Zero Equals Seven in the Kaizen Mind

Taiichi Ohno taught us that even when we think “there is no waste here” you can find at least 7 types of waste. He was known to carry a piece of chalk around and draw circles around managers who could not see these wastes. Woe be to the manager who stepped out of the circle before Mr. Ohno came back to check.
Chihiro Nakao, an Ohno disciple, founder of Shingijutsu Co. Ltd. and the sensei responsible for coining the term “3P” for Production Preparation Process, taught us that even when you think “no way” there are at least 7 ways. The exercise in production preparation to brainstorm, evaluate and simulate 7 process alternatives for every step is the centerpiece of 3P, and very tough to do when you already know where to look in the machine tool catalog to find a ready solution.
Last week Mike Wroblewski taught us that there are at least 7 more ways you can achieve a healing workplace.
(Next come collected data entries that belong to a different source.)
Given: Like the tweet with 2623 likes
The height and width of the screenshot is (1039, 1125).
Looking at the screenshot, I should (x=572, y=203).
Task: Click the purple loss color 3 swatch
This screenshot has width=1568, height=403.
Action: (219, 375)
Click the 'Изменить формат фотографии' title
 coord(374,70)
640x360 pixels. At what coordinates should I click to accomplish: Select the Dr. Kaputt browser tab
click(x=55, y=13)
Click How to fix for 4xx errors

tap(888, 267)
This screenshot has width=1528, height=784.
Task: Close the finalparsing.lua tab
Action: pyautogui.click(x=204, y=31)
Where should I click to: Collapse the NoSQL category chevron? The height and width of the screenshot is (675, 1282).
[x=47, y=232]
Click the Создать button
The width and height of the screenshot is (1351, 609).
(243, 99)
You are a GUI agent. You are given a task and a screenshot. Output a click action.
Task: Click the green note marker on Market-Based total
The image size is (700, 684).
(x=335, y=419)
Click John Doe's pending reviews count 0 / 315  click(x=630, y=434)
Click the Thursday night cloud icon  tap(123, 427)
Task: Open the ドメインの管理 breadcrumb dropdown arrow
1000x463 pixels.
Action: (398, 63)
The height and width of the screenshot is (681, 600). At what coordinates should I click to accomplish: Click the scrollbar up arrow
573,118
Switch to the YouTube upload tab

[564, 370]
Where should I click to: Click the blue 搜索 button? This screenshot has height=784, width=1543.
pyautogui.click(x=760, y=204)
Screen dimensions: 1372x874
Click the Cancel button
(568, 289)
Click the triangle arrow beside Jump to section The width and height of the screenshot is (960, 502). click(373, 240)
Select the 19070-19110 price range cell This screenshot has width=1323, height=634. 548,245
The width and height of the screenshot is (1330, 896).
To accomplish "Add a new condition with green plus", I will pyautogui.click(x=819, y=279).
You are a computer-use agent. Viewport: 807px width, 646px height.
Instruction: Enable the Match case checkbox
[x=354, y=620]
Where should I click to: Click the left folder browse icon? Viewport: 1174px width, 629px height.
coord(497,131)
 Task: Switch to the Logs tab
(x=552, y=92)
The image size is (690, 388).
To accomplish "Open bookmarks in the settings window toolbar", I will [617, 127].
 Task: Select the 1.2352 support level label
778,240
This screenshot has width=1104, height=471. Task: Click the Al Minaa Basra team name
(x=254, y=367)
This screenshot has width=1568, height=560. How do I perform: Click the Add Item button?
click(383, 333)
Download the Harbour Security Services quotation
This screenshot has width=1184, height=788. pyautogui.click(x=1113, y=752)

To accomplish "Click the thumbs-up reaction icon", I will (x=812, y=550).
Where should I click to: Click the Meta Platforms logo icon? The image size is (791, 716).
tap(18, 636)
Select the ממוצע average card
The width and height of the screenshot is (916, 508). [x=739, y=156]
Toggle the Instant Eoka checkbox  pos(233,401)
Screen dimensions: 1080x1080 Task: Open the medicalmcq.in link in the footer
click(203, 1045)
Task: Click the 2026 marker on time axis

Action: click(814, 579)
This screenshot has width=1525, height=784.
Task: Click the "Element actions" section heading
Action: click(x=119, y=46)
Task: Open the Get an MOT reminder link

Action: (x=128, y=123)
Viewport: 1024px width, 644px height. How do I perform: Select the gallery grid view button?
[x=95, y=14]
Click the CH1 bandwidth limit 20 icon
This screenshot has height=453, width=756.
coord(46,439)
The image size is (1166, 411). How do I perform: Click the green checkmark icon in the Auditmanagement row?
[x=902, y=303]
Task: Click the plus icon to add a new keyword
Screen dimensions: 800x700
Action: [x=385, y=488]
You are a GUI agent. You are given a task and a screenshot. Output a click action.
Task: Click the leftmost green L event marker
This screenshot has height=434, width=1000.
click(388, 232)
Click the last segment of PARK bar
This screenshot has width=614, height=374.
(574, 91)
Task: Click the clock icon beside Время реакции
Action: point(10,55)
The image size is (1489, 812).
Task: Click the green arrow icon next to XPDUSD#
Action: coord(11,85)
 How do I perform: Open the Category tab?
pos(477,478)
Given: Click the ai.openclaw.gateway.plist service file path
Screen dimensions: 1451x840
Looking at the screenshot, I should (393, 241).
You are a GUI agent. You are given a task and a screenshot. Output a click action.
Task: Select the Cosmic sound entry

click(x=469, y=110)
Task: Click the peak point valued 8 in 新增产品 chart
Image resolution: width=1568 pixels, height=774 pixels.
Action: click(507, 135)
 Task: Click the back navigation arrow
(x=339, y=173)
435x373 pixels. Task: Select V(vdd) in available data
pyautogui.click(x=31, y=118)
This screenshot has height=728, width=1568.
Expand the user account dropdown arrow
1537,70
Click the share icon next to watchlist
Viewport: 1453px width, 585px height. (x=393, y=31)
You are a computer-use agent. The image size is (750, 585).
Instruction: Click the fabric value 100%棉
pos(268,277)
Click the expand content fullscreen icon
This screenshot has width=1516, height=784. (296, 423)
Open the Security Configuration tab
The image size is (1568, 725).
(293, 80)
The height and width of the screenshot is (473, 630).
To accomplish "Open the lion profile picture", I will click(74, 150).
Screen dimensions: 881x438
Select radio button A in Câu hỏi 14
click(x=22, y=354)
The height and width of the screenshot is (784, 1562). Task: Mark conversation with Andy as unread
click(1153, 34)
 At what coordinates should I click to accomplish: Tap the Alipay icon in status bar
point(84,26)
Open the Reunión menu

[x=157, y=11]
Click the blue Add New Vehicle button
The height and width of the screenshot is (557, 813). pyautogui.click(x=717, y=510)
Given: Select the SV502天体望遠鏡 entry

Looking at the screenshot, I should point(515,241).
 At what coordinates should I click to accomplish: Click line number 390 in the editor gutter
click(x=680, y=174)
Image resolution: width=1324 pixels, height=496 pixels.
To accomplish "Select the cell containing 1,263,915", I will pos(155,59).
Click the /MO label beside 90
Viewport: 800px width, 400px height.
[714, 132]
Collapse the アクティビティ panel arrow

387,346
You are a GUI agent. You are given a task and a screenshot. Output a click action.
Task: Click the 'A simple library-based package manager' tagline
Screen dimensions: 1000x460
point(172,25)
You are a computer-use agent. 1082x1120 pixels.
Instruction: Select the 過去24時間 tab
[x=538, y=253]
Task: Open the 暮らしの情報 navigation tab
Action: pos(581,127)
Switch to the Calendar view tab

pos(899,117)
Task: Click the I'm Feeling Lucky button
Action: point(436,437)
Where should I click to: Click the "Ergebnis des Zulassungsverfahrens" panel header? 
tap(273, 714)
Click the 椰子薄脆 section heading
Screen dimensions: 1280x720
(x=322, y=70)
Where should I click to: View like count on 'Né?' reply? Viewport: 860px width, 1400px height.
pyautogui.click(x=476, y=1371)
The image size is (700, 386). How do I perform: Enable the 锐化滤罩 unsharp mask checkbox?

What an amazing list (rocking chairs! puzzles! name tags!) full of great ideas. I can already feel our office manager cringing…
But seriously, there is a pattern here. Whenever we feel like we have exhausted all of our options, or we can’t think of any more improvement ideas, or when the list seems complete, we should remember that zero equals seven in the kaizen mind. Your wits don’t work until you feel the squeeze, but when you do, you can squeeze out another seven ideas.

3 Comments

  1. Jim

    May 16, 2007 - 11:39 am

    Awesome point Jon… People get so comfortable with the status quo that’s often the time really start evaluating things and move ahead with improvement.
    -Jim

  2. japankaizen

    May 25, 2007 - 1:01 pm

    Yea, but don’t forget with for the time being concept. I think for some extents, we don’t need to pursue perfect results, as we could be stuck in it and forgot the main objectives.
    Jarot, a new kaizenhunter 🙂

  3. Jon

    May 25, 2007 - 6:31 pm

    Hi Jarot. You’re right. The main objective of kaizen is not perfect results but better results, every day. Like you said, “Let’s dig kaizen” and you can approach perfection.